TruthRL: Incentivizing Truthful LLMs via Reinforcement Learning
While large language models (LLMs) have demonstrated strong performance on factoid question answering, they are still prone to hallucination and untruthful responses, particularly when tasks demand information outside their parametric knowledge. Indeed, truthfulness requires more than accuracy—models must also recognize uncertainty and abstain when unsure to avoid hallucinations. This presents a fundamental challenge for existing methods: approaches that optimize for accuracy often amplify hallucinations, while those that encourage abstention can become overly conservative, sacrificing correct answers. Both extremes ultimately compromise truthfulness. In this work, we present TruthRL, a general reinforcement learning (RL) framework that directly optimizes the truthfulness of LLMs. Specifically, we implement TruthRL using GRPO with a simple yet effective ternary reward that distinguishes correct answers, hallucinations, and abstentions. It incentivizes models to reduce hallucinations not only by providing correct responses, but also by enabling abstention when uncertain, thereby improving truthfulness. Extensive experiments across four knowledge-intensive benchmarks show that, compared to vanilla RL, TruthRL significantly reduces hallucinations by 28.9% and improves truthfulness by 21.1%, with consistent gains across various backbone models (e.g., Qwen, Llama) under both retrieval and non-retrieval setups.
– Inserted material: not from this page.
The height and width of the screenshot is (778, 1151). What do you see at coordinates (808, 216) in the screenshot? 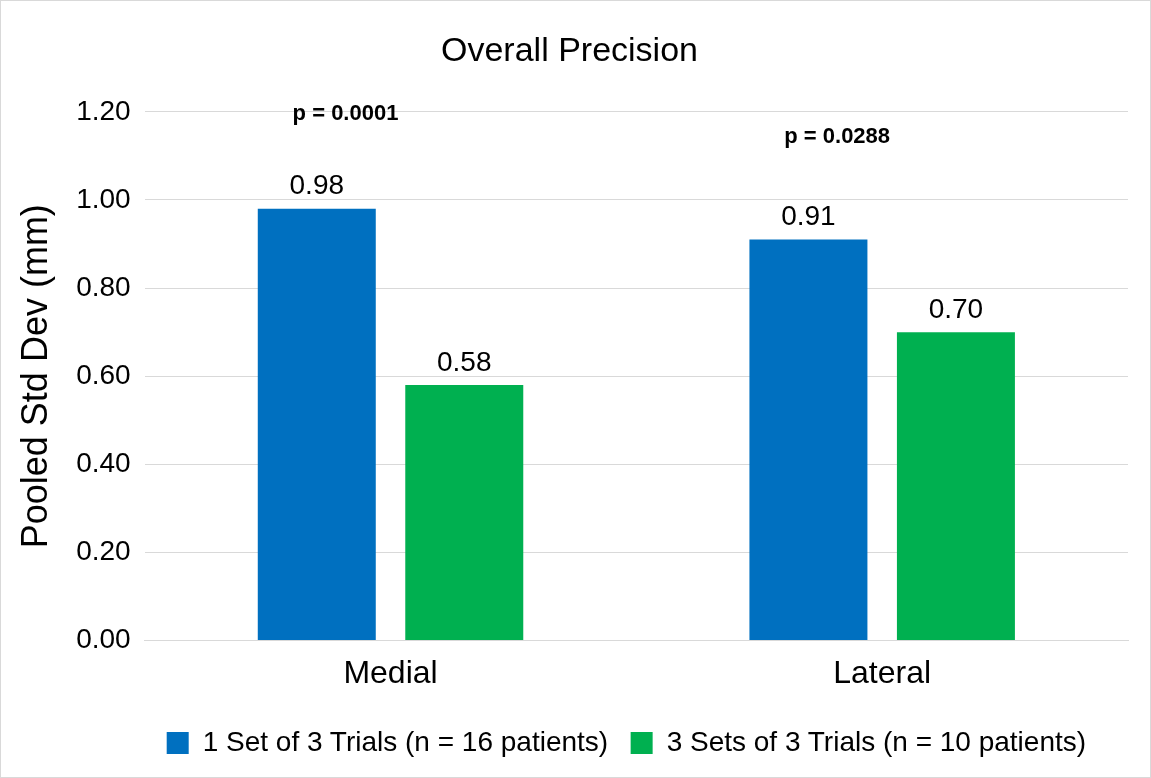
I see `data-label: 0.91` at bounding box center [808, 216].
Truthfulness. Let D = {(xi, yi)}Ni =1 denote the problem set. For a model fθ, we evaluate its predictions ˆyi = fθ(xi) and compute (i) accuracy (Acc), the fraction of questions answered correctly; (ii) uncertainty rate (Unc), the fraction of questions where the model abstains (e.g., answers “I don’t know”); and (iii) hallucination rate (Hall), the fraction of responses that are factually incorrect.
Reinforcement learning (RL). Traditional RL methods optimize the LLM using accuracy-based reward signals, provided by a verifier to determine whether a prediction is correct (Guo et al., 2025). Although RL typically achieves better generalization than SFT by eliminating direct supervision with ground-truth answers, vanilla RL is not explicitly designed to recognize uncertainty or abstain when appropriate. As a result, it may substantially increase correctness but still fails to prevent hallucinations (Kang et al., 2025), as also observed in our preliminary findings.
3.1 Knowledge Boundary Probing
To enable the model to express uncertainty, we first construct appropriate training data for baselines by probing an LLM’s knowledge boundary on the training set to identify out-of-knowledge (OOK) questions. For each training question, we sample 256 responses, and the question is marked as OOK if none of the responses is correct. These questions are then relabeled with “I don’t know” as the ground-truth answer and used to train the model with the standard SFT objective. Similar approaches have been explored in prior works (Zhang et al., 2024; Yang et al., 2024b; Song et al., 2025), where samples with uncertain labels are incorporated into SFT training using various data construction strategies. We refer to this baseline as R-Tuning (Zhang et al., 2024).
Further, we extend the idea of rejection sampling fine-tuning (RFT) (Yuan et al., 2023) with uncertain responses. Rather than directly learning the ground-truth answers, RFT trains the model on reasoning traces generated by the model itself. In this baseline, we prompt the model to generate multiple reasoning traces for each training question and select the trace that concludes with “I don’t know” as the target response for OOK questions, whereas for non-OOK questions, we select the trace that leads to the correct answer.